• **WRITTEN PROBLEM**:
Write out the lines of the data below as a JSON list of strings, one string per line, skipping blank lines. Take everything from the line containing "Click the SAVE 20% badge on the Lite plan" down to the line containing "Viewport: 799px width, 599px", both included.

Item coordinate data

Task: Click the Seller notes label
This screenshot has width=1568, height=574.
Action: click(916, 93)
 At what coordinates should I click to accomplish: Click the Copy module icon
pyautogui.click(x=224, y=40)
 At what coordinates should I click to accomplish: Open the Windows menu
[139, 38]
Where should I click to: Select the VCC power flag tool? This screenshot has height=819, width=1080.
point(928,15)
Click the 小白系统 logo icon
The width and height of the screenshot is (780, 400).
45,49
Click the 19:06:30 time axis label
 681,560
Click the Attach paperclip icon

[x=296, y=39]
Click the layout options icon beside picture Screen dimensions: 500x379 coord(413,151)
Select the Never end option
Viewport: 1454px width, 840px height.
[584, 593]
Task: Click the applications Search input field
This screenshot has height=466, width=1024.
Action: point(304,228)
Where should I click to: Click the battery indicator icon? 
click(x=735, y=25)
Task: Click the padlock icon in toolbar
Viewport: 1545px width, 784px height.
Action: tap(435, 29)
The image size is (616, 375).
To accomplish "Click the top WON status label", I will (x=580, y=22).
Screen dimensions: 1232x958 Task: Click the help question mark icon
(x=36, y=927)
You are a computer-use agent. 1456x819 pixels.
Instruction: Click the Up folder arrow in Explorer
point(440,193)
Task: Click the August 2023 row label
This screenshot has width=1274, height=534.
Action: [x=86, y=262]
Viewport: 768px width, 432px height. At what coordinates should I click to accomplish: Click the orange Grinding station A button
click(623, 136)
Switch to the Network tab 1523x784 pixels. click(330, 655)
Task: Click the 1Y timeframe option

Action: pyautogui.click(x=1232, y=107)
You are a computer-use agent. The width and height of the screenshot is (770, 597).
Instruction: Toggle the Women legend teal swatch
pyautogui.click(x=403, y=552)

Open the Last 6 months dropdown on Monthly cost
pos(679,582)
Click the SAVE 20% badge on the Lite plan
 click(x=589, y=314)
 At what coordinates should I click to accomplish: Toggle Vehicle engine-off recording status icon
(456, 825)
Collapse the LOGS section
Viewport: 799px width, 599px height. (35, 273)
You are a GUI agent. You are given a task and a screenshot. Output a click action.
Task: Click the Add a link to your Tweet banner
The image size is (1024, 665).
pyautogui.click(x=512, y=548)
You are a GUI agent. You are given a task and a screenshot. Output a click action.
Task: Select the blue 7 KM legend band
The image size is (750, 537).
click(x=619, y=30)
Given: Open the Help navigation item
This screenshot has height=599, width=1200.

• **SOLUTION TO THE PROBLEM**:
[
  "Click the SAVE 20% badge on the Lite plan",
  " click(x=589, y=314)",
  " At what coordinates should I click to accomplish: Toggle Vehicle engine-off recording status icon",
  "(456, 825)",
  "Collapse the LOGS section",
  "Viewport: 799px width, 599px height. (35, 273)"
]